I was thinking about it today and realized that the hardest part of it will be the fact that i'll have to face once again the facts and the feelings that preceeded and followed my father's death a few years ago. My father died completely unexpectedly. One moment i was talking to him on the phone, joking and laughing with him and two hours later i hear he's dead.

His loss was painfull to all of us, but we learned to live with it one way or another. However, the shock of having your whole life collapsing in a few minutes, with absolutely no forewarning is something i am still fighting with. I still have this fear that anything can happen, any moment and what i now call my reality not be there anymore.

Having all these thoughts i started to feel sad and desperate again and suddendly it came to me that i have the exact same feelings whenever i worry about my relationship (and i do that a lot!). So, i thought, could it be that i have so much trouble trusting and feeling secure because i fear the possibility of having to suffer another "sudden loss"?
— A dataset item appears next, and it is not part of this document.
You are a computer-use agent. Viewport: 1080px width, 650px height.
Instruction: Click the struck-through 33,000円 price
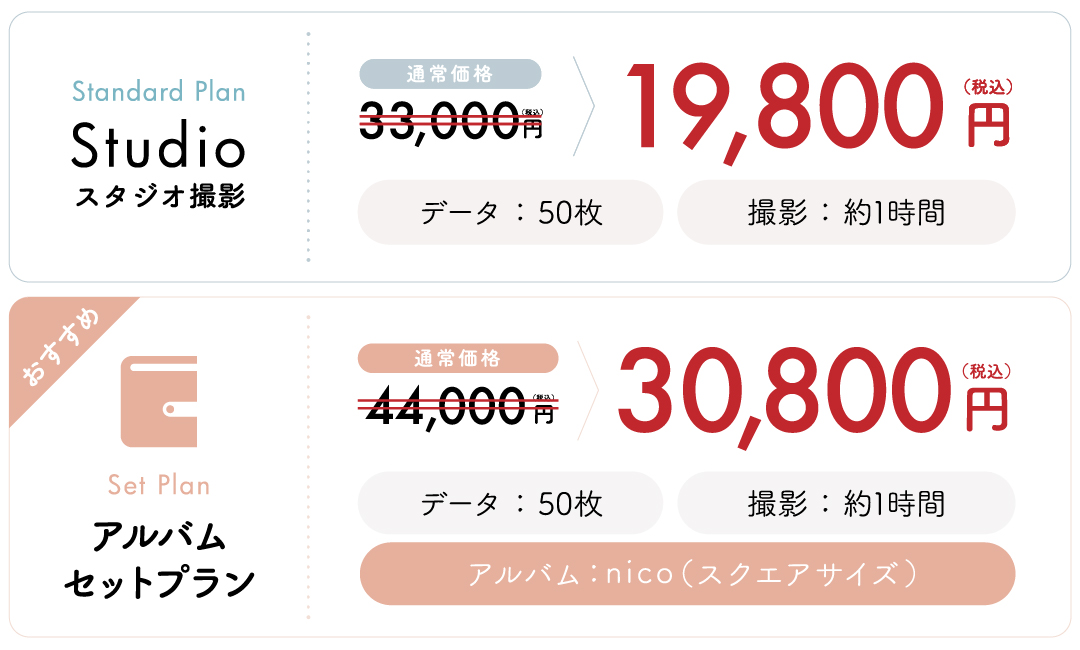pos(451,122)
I turned to the Yi and asked: How is my father's sudden death affecting the way i now relate to men?"

32 unchanged

For some reason my heart started beating really hard when i saw this answer, but apart from this instictive reaction, i have difficulty in understanding it. I understand the part of 32 that is about endurance but not the way it relates to my particular concern. Maybe it is about my fear of change? I would love to know if there's something in 32 that i don't fully comprehend yet..

Another thought, could the Yi be saying something like "You're on the right track. Keep moving in that direction and you'll get to the heart of it?"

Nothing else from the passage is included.